Korbi-Rhys-Meeting 2025-11-12

Author

Korbinian Friedl

1 Pre-meeting notes

  • I am now reading more through your thesis and past paper (like Ward et al. (2024)) and thinking about how what we are working on interacts with your previous work
    • One such way is the interaction of “honesty” with your previous definition of “belief”. If we want to contribute to a coherent “Wardian” philosophy of intention, belief, honesty… then maybe our definition of “honesty” should satisfy an adequacy condition of the form “If there is a \(c \in dom(C)\) such that the agent believes \(C=c\), then a policy cannot be called ‘honest’ which answers ‘\(\hat{c}\)’ (for a \(\hat{c} \neq c\)) to the question ‘What is the value of \(C\)?’.”
    • In particular our current (argmax) definition seems to leave open the possibility that a policy is at once honest and (unintentionally? not sure) deceptive (in the sense of (Ward et al. 2023)). This seems off.
      • To see how, consider: If I observed that this mushroom was safe to eat, I would eat it.
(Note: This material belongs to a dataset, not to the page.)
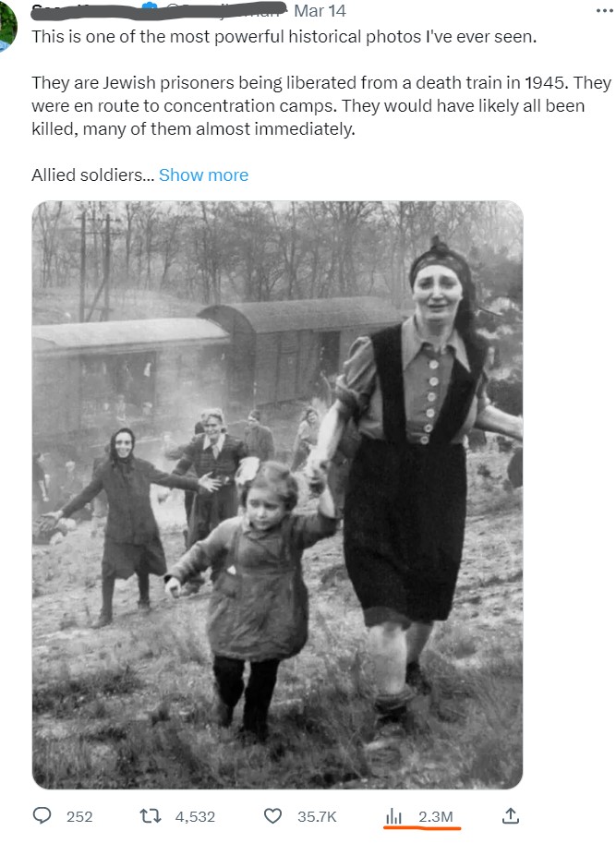Open the view analytics bar chart icon

393,816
As it stands, I think there is a 60% chance that it is safe and a 40% chance that it is not safe. Since I don’t want to take that 40% chance, I do not eat it. According to (Ward et al. 2023)’s definition, I believe that it is poisnous (right?)
      • If someone asks me “is the mushroom poisonous?”, and I give my argmax answer (“no”) then I say something which I do not believe, and whose negation I in fact believe.
      • I am not sure how to analyse the intentionality of this here.
    • But also thinking about whether it would make sense to operationalise honesty just as kind of “the opposite” of deception? I.e. develop the theory along the following lines:
      • An agent \(S\) honestly informs an agent \(T\) about \(\phi\) if \(S\) intentionally causes \(T\) to believe \(\phi\) where \(S\) believes \(\phi\).
      • An agent \(S\) truthfully informs an agent \(T\) about \(\phi\) if \(S\) intentionally causes \(T\) to believe \(\phi\) where \(\phi\) is true.
      • An agent \(S\) honestly/truthfully reports their credence in \(\phi\) to \(T\) if \(S\) honestly/truthfully informs \(T\) about \(Cr_{S}(\phi)=p\)
        • Where formulae like \(Cr_{S}(\phi)=p\) is something that needs to be added to the language; and whose truth conditions should be “\('Cr_{S}(\phi)=p\) iff agent \(S\) has credence \(p\) in \(\phi\)”.
        • [note: think about whether honesty and truthfulness coincide in the case of credence reporting]
      • An agent \(S\) honestly/truthfully reports on their best guess for the value of variable \(C\) to \(T\) if \(S\) honestly/truthfully informs \(T\) about the member of the set \(\{c = \arg\!\max_{c \in dom(C)} Cr_S(C=c \mid \textbf{Pa}^D)\}\) which \(S\) actually believes.
      • A question from agent \(T\) to agent \(S\) about formula \(\phi\) is a request for \(S\) to honestly inform \(T\) about \(\phi\).
      • A question from agent \(T\) to agent \(S\) about their credence in formula \(\phi\) is a request for \(S\) to honestly report their credence to \(T\).
      • A question from agent \(T\) to agent \(S\) about their best guess for variable \(C\) is a request for \(S\) to honestly report their best guess for the value of \(C\) to \(T\).
      • An agent \(A\) is capable in environment \(O\) if \(\mathcal{M}^A\) is equivalent to \(\mathcal{M}^O\) up to the utility function.
      • An agent is capably honest if the agent has adopted a honest policy and is capable
      • For an environment \(O\) containing a question for agent \(A\) about formula \(\phi\) at decision node \(D\) say that \(O\), say that the agent is in a position to know \(\phi\) at \(D\) if \(Pr_{\mathcal{M}^O}(\phi \mid \mathbf{Pa}^D)=1 \Leftrightarrow \phi\).
      • Theorem: A capably honest agent who is in a position to know \(\phi\) is truthful.

1.1 Pedantic logic note

You use \(\phi=\top\) to express ‘\(\phi\) is true’, right? Is this established notation in causal modelling? Because in philosophical logic you wouldn’t write that; it would be considered an infelicitous mix-up of object language and metalanguage.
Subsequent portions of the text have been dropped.